Before the trips, I made a decision: no work. No thinking “I should be writing”, or trying to fit everything in. I just wanted to be present, you know?
That’s not natural for me. I’ve spent most of my adult life following a productivity rhythm that really wasn’t healthy. But we can teach old dogs new tricks 😛 and I am learning.
And every time I take a proper break — like a real one, not just “working from somewhere scenic” — I notice something: it's not just the rest that restores me. Usually, it’s perspective. Space. The chance to zoom out and look at the full canvas instead of the two inches in front of my nose. Space for new ideas to drop in. Space to see what’s shifting.
And somewhere between the third and fourth Shinto shrine, I felt it. Something is shifting.
It’s still foggy and I don’t yet have all the words to describe it — even to myself. But I can feel the pull. And the good thing is that all the gray hairs have taught me to be comfortable with ambiguity. So I’m just going to go along with it for now and see where it leads me.
This summer, I’ve decided I’m staying in the sandbox. Letting the ideas lead. Following the thread. Not going to force-define anything. There’s something new coming. But for now, I’m just going to enjoy the early hum of it.
✴️ How are you planning to spend your summer?
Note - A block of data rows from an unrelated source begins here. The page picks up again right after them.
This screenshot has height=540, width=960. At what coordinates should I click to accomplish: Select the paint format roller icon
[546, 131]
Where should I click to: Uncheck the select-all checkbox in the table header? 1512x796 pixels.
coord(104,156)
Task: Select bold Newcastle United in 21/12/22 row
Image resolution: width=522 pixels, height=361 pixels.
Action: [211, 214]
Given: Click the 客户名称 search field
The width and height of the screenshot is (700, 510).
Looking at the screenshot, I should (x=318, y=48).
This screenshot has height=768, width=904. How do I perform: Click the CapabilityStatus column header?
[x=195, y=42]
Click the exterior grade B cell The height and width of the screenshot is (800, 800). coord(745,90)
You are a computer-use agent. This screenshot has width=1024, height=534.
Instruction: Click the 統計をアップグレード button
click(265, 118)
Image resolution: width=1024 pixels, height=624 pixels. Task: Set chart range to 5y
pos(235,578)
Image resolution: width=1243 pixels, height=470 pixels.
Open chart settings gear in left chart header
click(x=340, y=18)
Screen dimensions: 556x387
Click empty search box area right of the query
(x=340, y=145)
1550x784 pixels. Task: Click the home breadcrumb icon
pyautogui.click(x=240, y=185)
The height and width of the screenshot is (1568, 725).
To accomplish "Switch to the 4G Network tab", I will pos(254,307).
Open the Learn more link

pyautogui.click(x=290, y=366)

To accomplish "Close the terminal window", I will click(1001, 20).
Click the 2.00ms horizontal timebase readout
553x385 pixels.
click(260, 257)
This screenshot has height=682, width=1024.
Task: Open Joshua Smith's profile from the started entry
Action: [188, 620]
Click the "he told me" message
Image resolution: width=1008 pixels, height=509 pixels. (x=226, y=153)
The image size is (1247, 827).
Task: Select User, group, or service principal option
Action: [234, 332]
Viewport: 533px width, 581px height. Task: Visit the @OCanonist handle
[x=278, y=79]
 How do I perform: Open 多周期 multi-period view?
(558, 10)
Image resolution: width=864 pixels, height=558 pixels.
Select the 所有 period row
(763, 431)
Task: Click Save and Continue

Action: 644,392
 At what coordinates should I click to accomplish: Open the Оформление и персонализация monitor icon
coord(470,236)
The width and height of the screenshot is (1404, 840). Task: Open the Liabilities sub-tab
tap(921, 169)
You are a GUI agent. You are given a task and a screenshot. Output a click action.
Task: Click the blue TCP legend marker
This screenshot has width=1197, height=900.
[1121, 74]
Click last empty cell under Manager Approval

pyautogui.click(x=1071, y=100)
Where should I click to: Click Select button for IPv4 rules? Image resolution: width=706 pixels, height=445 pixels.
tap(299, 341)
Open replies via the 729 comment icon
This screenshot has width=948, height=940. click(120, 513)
💭 not Socrates, but close enough
“We're all pretty bizarre. Some of us are just better at hiding it, that's all.” — Andrew Clark, The Breakfast Club
➢ I’m thinking it’s time to stop hiding it.
💬 last word
In the Meiji Jingu Shinto Shrine, there’s this camphor tree in front of the main shrine where personal prayers and wishes, written on votive tablets, are offered during Mikesai, their daily morning ceremony.
I went around this massive tree reading hundreds of wishes and aspirations of people from all parts of the world. And you know what? Doesn’t matter where we come from or what language we speak. We all are longing for the same thing.
Everything is fine,
Lou Blaser
(Vice Deputy of Whatever This Is)






So agree with the official, intentional “unplug.” And it helps to be in a place that greets you in the present, disinterested in any past baggage. Very liberating!
Welcome back! So glad you had a chance to gain some perspective in a fascinating place.